Rational predictions often update predictably*post by Gregory_Lewis · 2022-05-15T16:09:04.614Z · EA · GW · 14 comments
Introduction Reflective equilibrium, expected value, and skew Current forecasts generally imply skew (and predictable direction) for future forecasts What about forecasting quantities? Conclusion Aside: ‘anticipating consensus’ poorly distinguishes overconfidence from edge None 13 comments
BLUF: One common supposition is a rational forecast, because it ‘prices in’ anticipated evidence, should follow a (symmetric) random walk. Thus one should not expect a predictable trend in rational forecasts (e.g. 10% day 1, 9% day 2, 8% day 3, etc.), nor commonly see this pattern when reviewing good forecasting platforms. Yet one does, and this is because the supposition is wrong: ‘pricing in’ and reflective equilibrium constraints only entail the present credence is the expected value of a future credence. Skew in the anticipated distribution can give rise to the commonly observed “steady pattern of updates in one direction”. Such skew is very common: it is typical in 'will event happen by date' questions, and one’s current belief often implies skew in the expected distribution of future credences. Thus predictable directions in updating are unreliable indicators of irrationality.
Forecasting is common (although it should be commoner) and forecasts (whether our own or others) change with further reflection or new evidence. There are standard metrics to assess how good someone’s forecasting is, like accuracy and calibration. Another putative metric is something like ‘crowd anticipation’: if I predict P(X) = 0.8 when the consensus is P(X) = 0.6, but over time this consensus moves to P(X) = 0.8, regardless of how the question resolves, I might take this to be evidence I was ‘ahead of the curve’ in assessing the right probability which should have been believed given the evidence available.
This leads to scepticism about the rationality of predictors which show a pattern of ‘steadily moving in one direction’ for a given question: e.g. P(X) = 0.6, then 0.63, 0.69, 0.72 … and then the question resolves affirmatively. Surely a more rational predictor, observing this pattern, would try and make forecasts an observer couldn’t reliably guess to be higher or lower in the future, so forecast values follow something like a (symmetrical) random walk. Yet forecast aggregates (and individual forecasters) commonly show these directional patterns if tracking a given question.

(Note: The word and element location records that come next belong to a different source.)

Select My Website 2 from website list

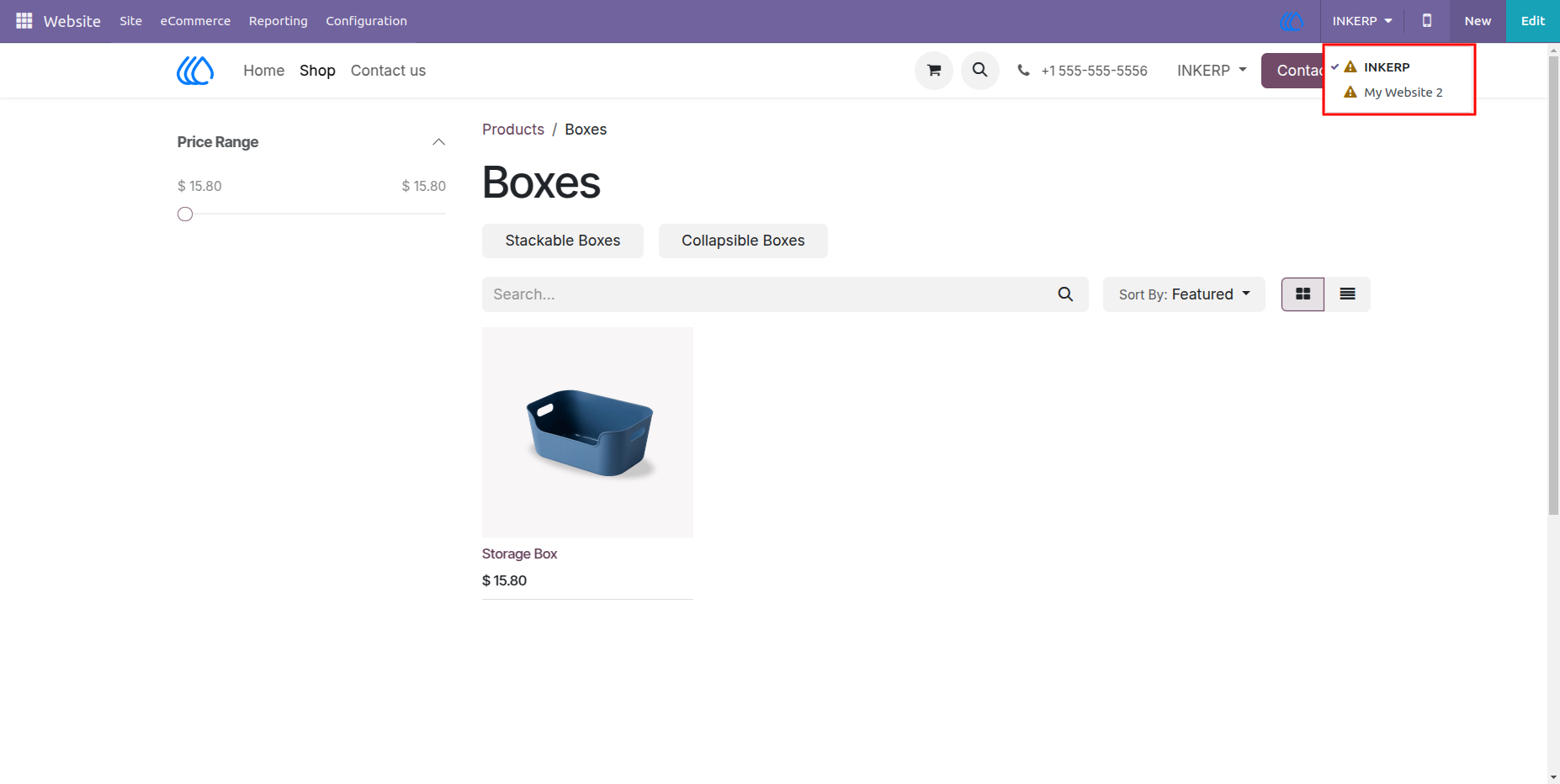1403,93
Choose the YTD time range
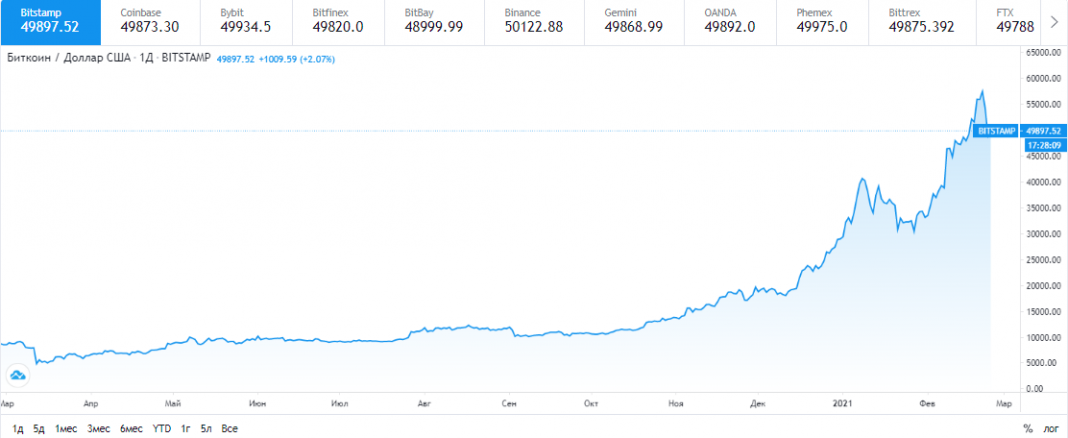The image size is (1068, 438). point(161,428)
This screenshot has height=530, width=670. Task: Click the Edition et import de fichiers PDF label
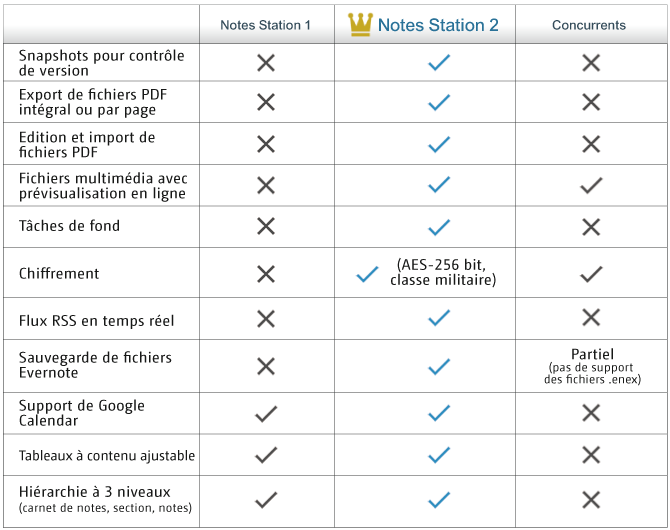pos(87,144)
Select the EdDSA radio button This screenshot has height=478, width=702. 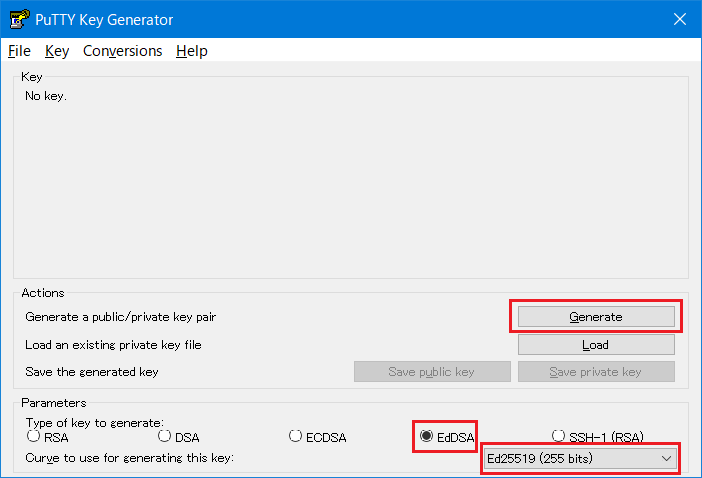coord(427,436)
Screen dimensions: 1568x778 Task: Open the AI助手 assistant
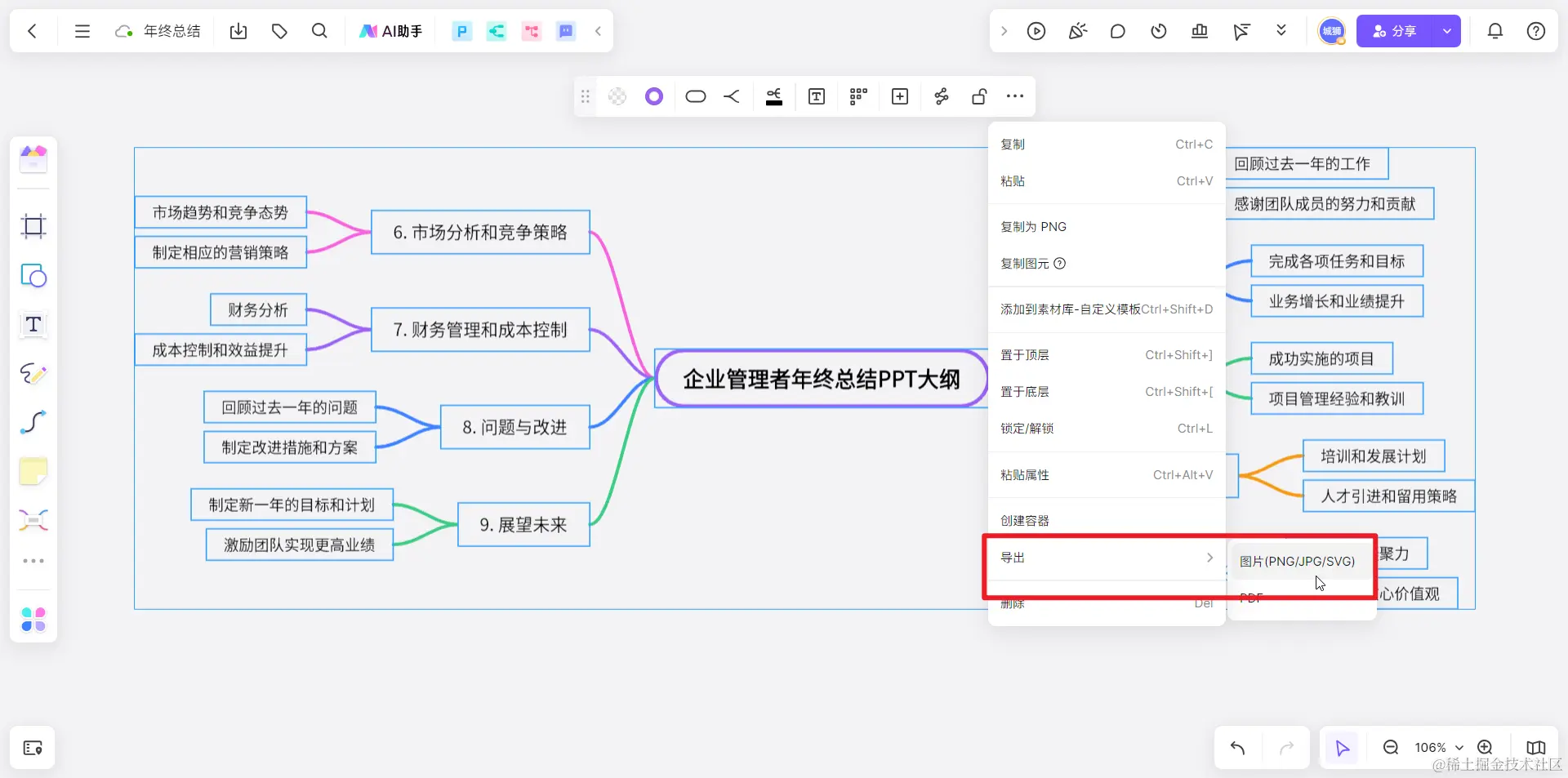point(390,31)
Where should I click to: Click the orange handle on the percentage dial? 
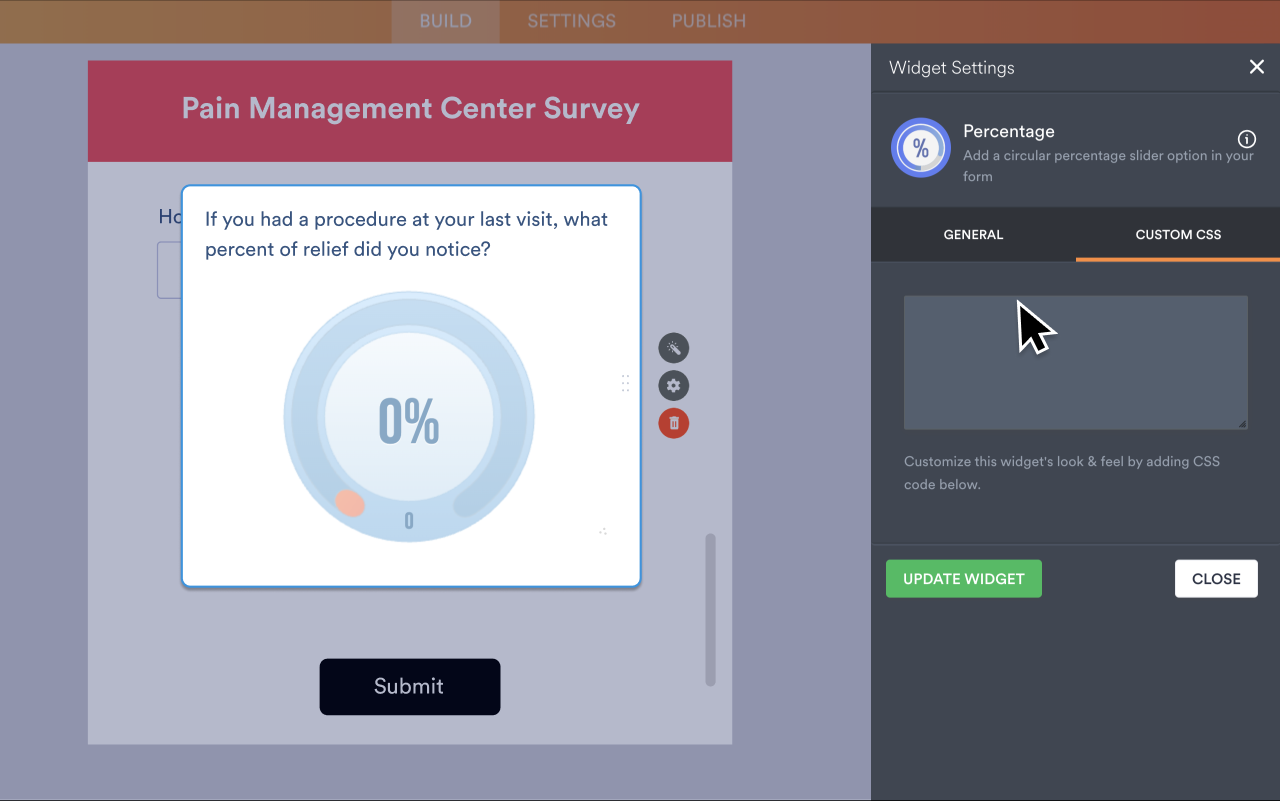tap(351, 505)
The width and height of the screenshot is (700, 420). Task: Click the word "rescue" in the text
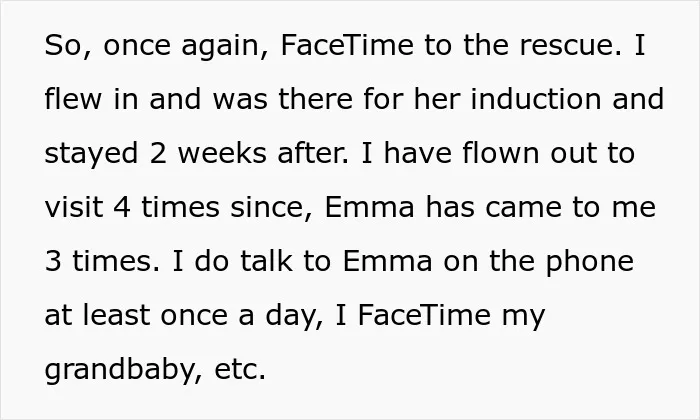[x=566, y=46]
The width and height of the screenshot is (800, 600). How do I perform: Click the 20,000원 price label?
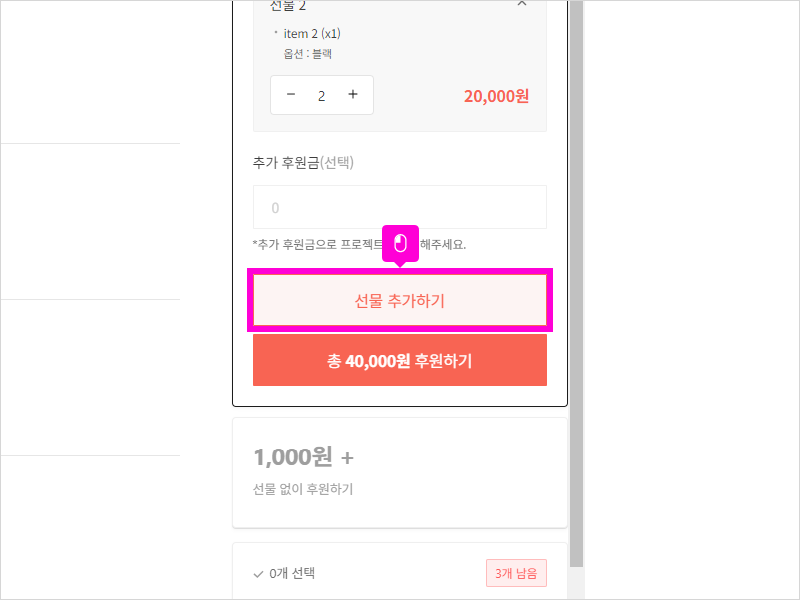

Scott Alexander noted curiosity about this behaviour; Eliezer Yudkowsky has confidently asserted it is an indicator of sub-par Bayesian updating. Yet the forecasters regularly (and predictably) notching questions up or down as time passes are being rational. Alexander’s curiosity was satisfied by various comments on his piece, but I write here as this understanding may be tacit knowledge to regular forecasters, yet valuable to explain to a wider audience.
Reflective equilibrium, expected value, and skew
One of the typical arguments against steadily directional patterns is they suggest a violation of reflective equilibrium. In the same way if I say P(X) = 0.8, I should not expect to believe P(X) = 1 (i.e. it happened) more than 80% of the time, I shouldn’t expect to believe P(X) [later] > P(X) [now] more likely than not. If I did, surely I should start ‘pricing that in’ and updating my current forecast upwards. Market analogies are commonly appealed to in making this point: if we know the stock price of a company is more likely than not to go up, why haven’t we bid up the price already?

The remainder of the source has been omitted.